I got Stinky in Spring 1998. That was a long time ago. I was still in college. My dad was still alive. It was the ’90s, for goodness sake. I named her Isabel, actually, but somehow her name evolved from Isabel to Isa-smell to Stinky-smell, to plain old Stinky.
When I got her, she was tiny. So tiny she could barely climb over the lip into her litter box. My roommate Ann had an Italian greyhound that would carry her around by her head. I mean, he would put her entire head in his mouth and carry her around. She seemed to enjoy it, or maybe she was playing possum. Hmm.
She came with me when I moved in with my mom after my dad died, she moved with me to New Orleans in 2000, and basically has been a part of my life for a long, long time.
Stinky wasn’t a particularly loveable cat, I’ll just go ahead and say it now. (Maybe kittenhood trauma from being carried around by her head?) If I wasn’t around, she was likely to hiss and moan at you, and possibly swat at you. It got harder and harder to find someone to feed her when I traveled. Even my cat-loving friends were a bit frightened of her.

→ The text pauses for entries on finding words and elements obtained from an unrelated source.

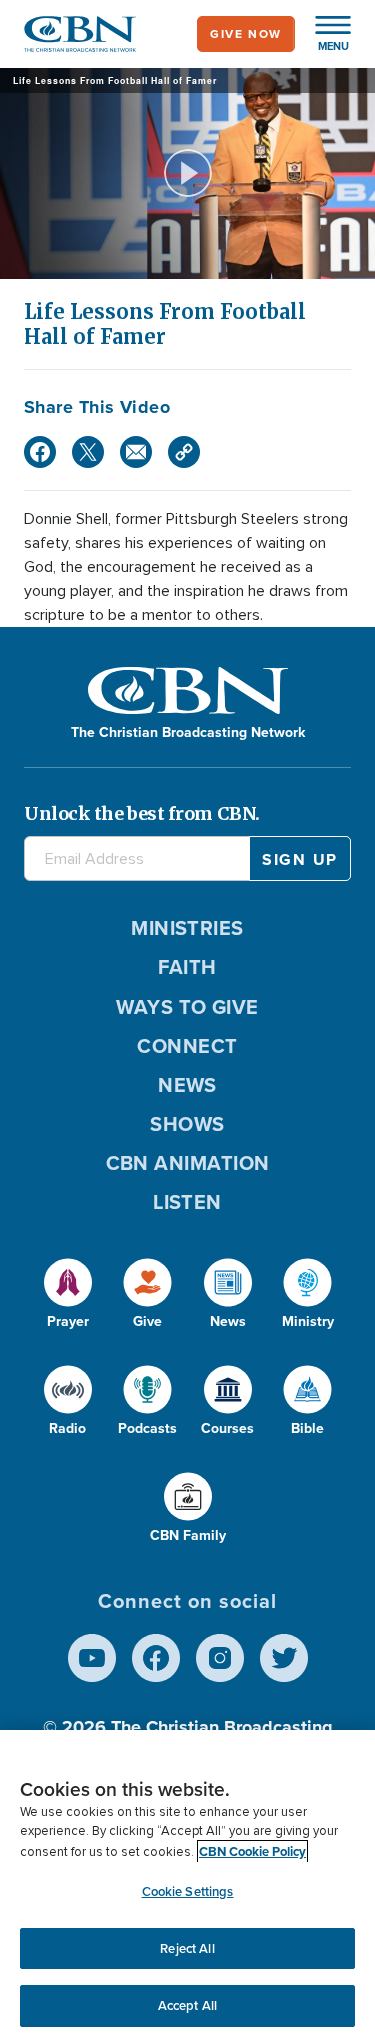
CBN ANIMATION (188, 1163)
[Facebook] (40, 452)
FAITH (187, 967)
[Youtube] (92, 1658)
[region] (187, 1886)
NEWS (187, 1085)
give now (246, 34)
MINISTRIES (187, 928)
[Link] (184, 452)
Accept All (187, 2005)
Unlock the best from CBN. (142, 813)
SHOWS (187, 1124)
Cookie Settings (188, 1891)
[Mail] (136, 452)
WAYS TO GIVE (187, 1007)
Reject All (187, 1948)
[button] (323, 34)
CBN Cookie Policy (252, 1851)
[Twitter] (88, 452)
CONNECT (187, 1046)
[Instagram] (220, 1658)
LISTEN (187, 1202)
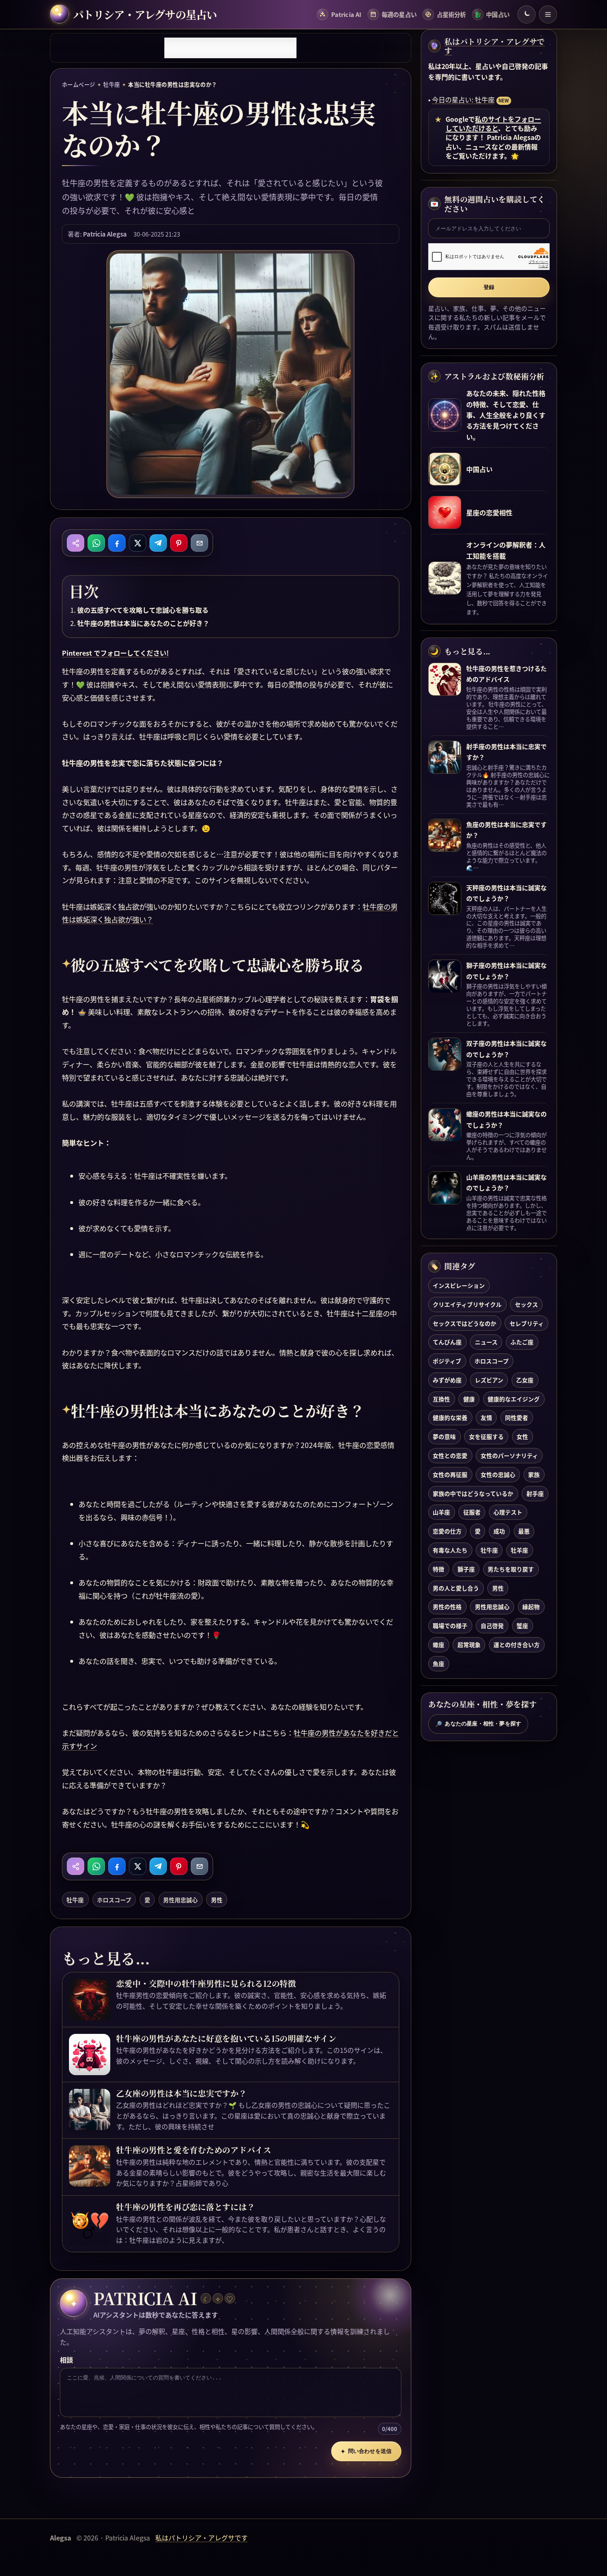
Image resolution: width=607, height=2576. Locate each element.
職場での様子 (450, 1626)
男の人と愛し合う (456, 1588)
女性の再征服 (450, 1474)
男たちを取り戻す (511, 1569)
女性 (522, 1437)
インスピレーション (459, 1285)
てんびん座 (447, 1342)
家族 (534, 1474)
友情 (486, 1418)
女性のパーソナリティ (509, 1455)
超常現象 (469, 1644)
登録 (489, 287)
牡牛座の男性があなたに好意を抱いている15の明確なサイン (226, 2038)
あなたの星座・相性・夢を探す (478, 1724)
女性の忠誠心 (498, 1474)
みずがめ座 (447, 1380)
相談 (66, 2360)
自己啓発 (492, 1626)
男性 (217, 1900)
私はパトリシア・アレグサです (494, 46)
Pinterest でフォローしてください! (115, 653)
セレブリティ (527, 1323)
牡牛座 (111, 84)
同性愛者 (516, 1418)
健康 (469, 1399)
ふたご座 (521, 1342)
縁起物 (531, 1607)
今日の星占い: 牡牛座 (463, 99)
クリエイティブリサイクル (467, 1304)
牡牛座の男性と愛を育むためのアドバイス (193, 2150)
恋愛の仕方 (447, 1531)
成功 (499, 1531)
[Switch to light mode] (526, 14)
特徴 (438, 1569)
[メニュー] (548, 14)
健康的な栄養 (450, 1418)
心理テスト (507, 1512)
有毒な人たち (450, 1550)
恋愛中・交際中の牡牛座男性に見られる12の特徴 (206, 1983)
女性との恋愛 (450, 1455)
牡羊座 (519, 1550)
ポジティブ (447, 1361)
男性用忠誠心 (180, 1900)
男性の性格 (447, 1607)
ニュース (486, 1342)
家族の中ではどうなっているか (473, 1493)
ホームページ (78, 84)
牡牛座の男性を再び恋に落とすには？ (185, 2207)
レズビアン (489, 1380)
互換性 (441, 1399)
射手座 (535, 1493)
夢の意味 (444, 1437)
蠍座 (438, 1644)
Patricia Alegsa (105, 234)
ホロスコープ (114, 1900)
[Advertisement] (230, 48)
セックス (526, 1304)
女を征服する (486, 1437)
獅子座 (466, 1569)
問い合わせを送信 (366, 2451)
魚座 (438, 1663)
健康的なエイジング (514, 1399)
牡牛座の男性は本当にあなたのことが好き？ (143, 623)
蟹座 (522, 1626)
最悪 (524, 1531)
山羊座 (441, 1512)
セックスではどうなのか (464, 1323)
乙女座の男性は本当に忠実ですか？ (181, 2093)
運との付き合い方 (516, 1644)
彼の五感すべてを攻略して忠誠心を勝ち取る (143, 610)
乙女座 (524, 1380)
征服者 (472, 1512)
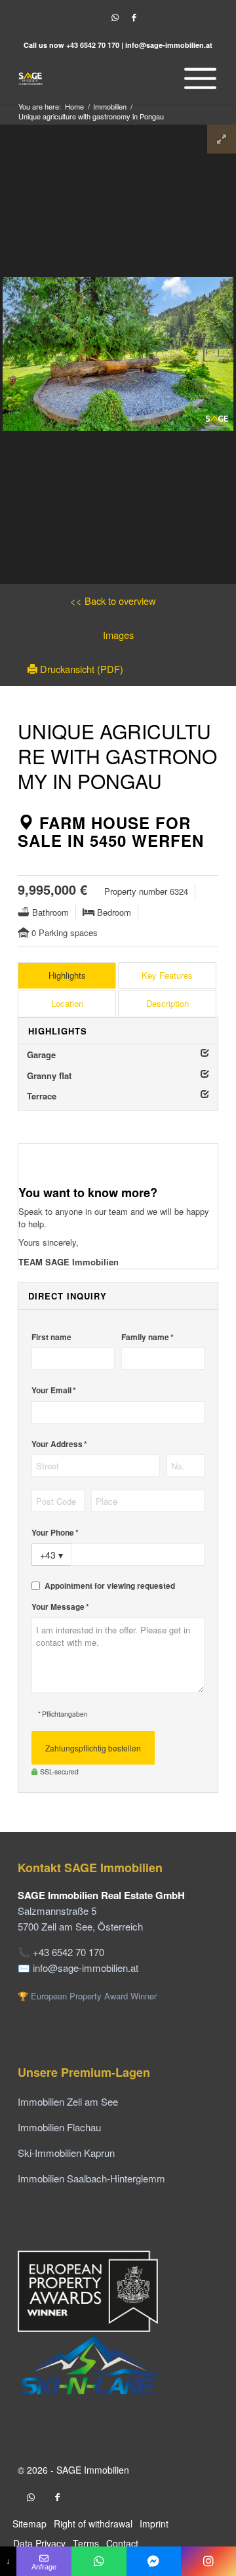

There were six people on Earth she
didn’t hiss at loved. Me. Kristina. George. And Linus, Oliver, and Miles. We’d always warned the boys not to pet her, because we were never sure if she’d decide she’d had enough and suddenly take a bite of whoever was petting her. But she was always calm around them. She never swiped at them, never hissed at them. I think she felt protective of them and loved them in her own way.
Sixteen years and seven months is a long time for a cat to be alive. Over the past few years, we’d noticed she was slowing down. Going up and down the stairs was getting more difficult. And in the past months, her decline was a little more dramatic. She wasn’t grooming herself. She wasn’t using the litter box, she wasn’t eating very much. After a lot of soul-searching and agonizing, George and I decided to put her down, so she wouldn’t suffer any longer. It was the hardest decision I’ve ever had to make.
One of the questions I was told to ask myself was, “is she acting like she did when she was younger?” which, for Stinky, was a really hard question. Stinky was never a particularly playful cat. But I knew things were bad when I got her a catnip toy and she just listlessly sniffed at it, then pushed it away. Catnip would always get her in the past.
It’s weird not to have her around anymore. She’s been part of my environment for so long. Not seeing her curled up in a pile of dirty laundry or on a pillow she’d co-opted is weird. Not dodging piles of cat barf is welcome, but also kind of strange. It’s odd to think I won’t have to hide my toes under a blanket when I’m reading on the sofa now. And we won’t have to worry about cords getting chewed on or water glasses being drunk out of.
The end was sad, but very peaceful. I had a little photo shoot with her yesterday before we headed to the vet. She was such a beautiful cat, but I don’t have a ton of photos of her because it’s hard to photograph black cats.